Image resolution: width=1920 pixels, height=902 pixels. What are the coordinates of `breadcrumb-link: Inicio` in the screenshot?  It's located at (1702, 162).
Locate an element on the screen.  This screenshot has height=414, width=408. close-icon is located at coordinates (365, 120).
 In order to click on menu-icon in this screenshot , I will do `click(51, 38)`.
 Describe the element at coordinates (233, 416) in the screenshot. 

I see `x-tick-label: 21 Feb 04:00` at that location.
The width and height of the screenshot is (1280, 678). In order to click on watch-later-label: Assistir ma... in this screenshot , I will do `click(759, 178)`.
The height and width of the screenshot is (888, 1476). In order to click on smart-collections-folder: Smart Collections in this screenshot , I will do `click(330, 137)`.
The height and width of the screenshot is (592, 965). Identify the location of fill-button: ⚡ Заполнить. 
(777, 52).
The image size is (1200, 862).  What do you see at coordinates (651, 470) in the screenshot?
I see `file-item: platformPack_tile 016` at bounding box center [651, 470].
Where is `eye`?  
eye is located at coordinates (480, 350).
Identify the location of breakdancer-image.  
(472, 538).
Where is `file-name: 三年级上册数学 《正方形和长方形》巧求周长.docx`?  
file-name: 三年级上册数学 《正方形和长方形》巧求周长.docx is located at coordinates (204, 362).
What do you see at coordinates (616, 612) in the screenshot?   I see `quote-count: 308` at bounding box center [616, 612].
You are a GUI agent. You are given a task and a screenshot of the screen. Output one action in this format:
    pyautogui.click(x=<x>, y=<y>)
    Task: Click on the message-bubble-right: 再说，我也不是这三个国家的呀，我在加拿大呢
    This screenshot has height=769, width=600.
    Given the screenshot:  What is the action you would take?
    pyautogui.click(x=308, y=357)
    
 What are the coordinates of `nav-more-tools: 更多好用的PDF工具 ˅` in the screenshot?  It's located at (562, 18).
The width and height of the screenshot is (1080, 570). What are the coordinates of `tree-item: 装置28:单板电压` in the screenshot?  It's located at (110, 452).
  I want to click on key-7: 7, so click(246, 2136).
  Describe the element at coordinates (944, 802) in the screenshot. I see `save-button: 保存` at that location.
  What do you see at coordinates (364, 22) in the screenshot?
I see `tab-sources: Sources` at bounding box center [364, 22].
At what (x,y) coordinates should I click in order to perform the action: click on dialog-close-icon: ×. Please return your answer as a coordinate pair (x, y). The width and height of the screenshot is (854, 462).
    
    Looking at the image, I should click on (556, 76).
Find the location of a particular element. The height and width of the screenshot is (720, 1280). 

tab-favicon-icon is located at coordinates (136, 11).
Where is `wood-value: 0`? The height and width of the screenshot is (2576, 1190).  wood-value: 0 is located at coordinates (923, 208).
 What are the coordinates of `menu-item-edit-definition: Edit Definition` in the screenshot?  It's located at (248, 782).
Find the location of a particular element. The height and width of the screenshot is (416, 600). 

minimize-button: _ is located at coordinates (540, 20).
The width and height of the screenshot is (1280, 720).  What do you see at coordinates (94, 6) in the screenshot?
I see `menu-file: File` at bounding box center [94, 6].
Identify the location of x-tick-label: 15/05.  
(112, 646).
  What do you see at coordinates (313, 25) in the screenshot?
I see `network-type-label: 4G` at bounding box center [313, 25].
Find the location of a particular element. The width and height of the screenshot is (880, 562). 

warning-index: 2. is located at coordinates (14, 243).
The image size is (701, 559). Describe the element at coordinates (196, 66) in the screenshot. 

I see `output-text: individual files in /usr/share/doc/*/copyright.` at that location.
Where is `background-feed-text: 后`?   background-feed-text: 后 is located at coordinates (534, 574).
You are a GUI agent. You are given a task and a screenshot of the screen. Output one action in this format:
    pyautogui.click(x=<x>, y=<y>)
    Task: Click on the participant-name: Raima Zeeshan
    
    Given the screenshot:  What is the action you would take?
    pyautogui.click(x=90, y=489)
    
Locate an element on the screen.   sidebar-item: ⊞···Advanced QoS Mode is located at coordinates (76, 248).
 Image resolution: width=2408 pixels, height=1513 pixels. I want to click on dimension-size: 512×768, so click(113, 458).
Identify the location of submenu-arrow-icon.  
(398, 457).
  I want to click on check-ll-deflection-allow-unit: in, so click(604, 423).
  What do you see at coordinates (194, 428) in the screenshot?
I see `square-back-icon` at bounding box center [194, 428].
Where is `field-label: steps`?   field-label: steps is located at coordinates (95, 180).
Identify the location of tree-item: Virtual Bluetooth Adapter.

============================================================

## Requirement
Please reproduce, character for character, the lines of the items above between the line holding "The width and height of the screenshot is (1280, 720)." and the line holding "warning-index: 2. is", inclusive. Give only those lines.

## Task response
The width and height of the screenshot is (1280, 720).  What do you see at coordinates (94, 6) in the screenshot?
I see `menu-file: File` at bounding box center [94, 6].
Identify the location of x-tick-label: 15/05.  
(112, 646).
  What do you see at coordinates (313, 25) in the screenshot?
I see `network-type-label: 4G` at bounding box center [313, 25].
Find the location of a particular element. The width and height of the screenshot is (880, 562). 

warning-index: 2. is located at coordinates (14, 243).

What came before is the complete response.